No, I’m not discouraging anyone from being a DBA. I’m just discouraging DBAs from being A-holes.
DBAs (and IT folk in general) have a terrible reputation for being curmudgeons, jerks, and a-holes. These guys exist, and working with them is a miserable experience–but they’re a minority. Unfortunately, they are a memorable minority and they give the rest of us a bad name.
DBAs are charged with watching over the data. It’s our job to make sure the data stays safe, secure, and highly-available. It’s a balancing act. You need to make sure the data is always there when people need it to do their job. You also need to make sure the data is never there for people who oughtn’t get to it.
I often see folks claiming authority and issuing edicts to accomplish their goal of protecting data.

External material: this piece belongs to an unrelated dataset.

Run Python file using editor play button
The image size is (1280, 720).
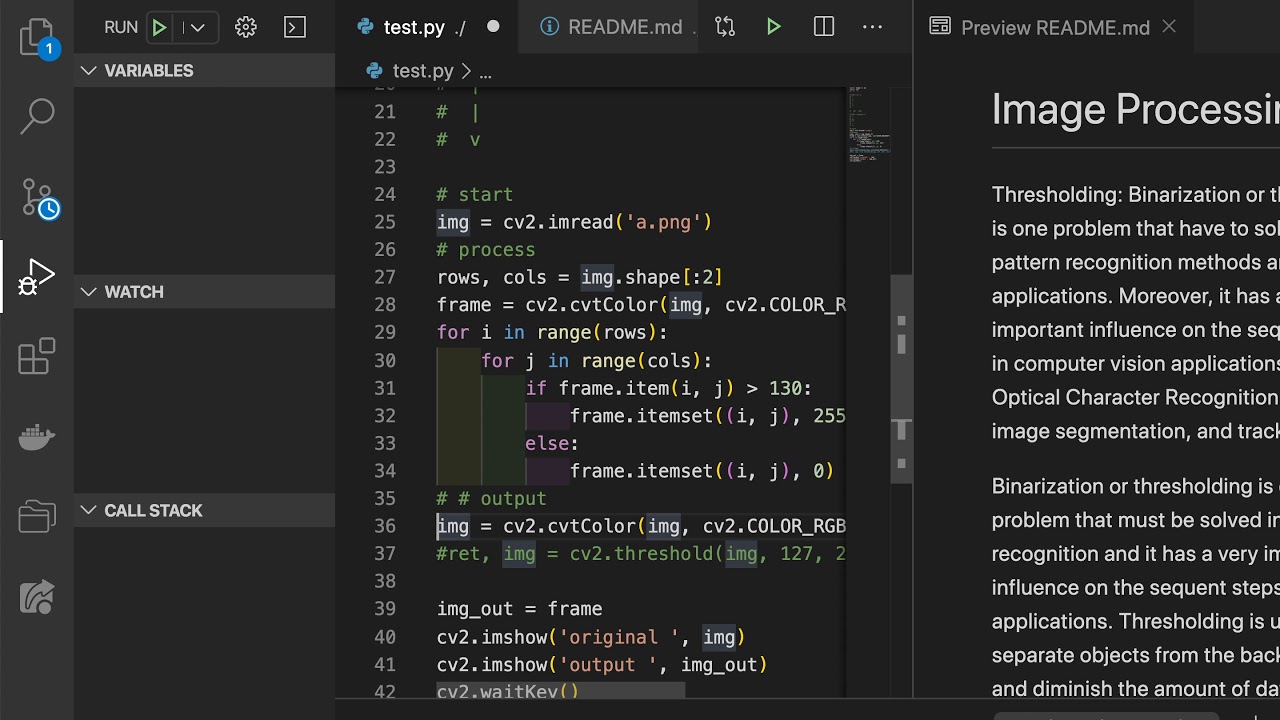click(773, 27)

The problem is that authority is something you earn; it’s not something you claim. You have to have the experience and knowledge. You have to demonstrate, through your actions and outcomes, that you know what you’re doing. You have to earn the respect of your peers and coworkers. That’s how you become an authority.
Sometimes, people will question your authority. They’ll question your decisions. Don’t let it get to you. Use your experience to justify your decisions and authority. Instead of getting defensive, get logical. If you engage in thoughtful debate based on facts (and not emotions!), you’ll probably come to the right conclusion. You might even come to the conclusion that you’re wrong–and that’s OK. You’ll earn more respect and gain more authority by admitting you’re wrong and learning from it than if you close your eyes and try to be right all the time. Even the best, smartest people are wrong sometimes.

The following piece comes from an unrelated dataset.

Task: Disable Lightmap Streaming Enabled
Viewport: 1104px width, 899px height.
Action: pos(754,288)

You can enforce the rules and be a pleasant person, too. It can be tough. Rules mean telling people no. Rules mean making decisions that might make some people unhappy. Rules mean choosing between options with no single “right” choice.
Rules are there to accomplish a goal, to make the big picture work, to be successful. If your rules are well-crafted, you’ll be able to explain them and people will understand (even if they don’t like it). If you are willing to change the rules, to question your own rules, you’ll be able to enforce them and still offer great customer service. You can be an authoritarian and still be likable.
I’ll say it again–it can be tough. It’s not easy. But it’s possible.
If your rules aren’t well-crafted, or you can’t explain them, people won’t understand. That’s when you become a DB-A-hole.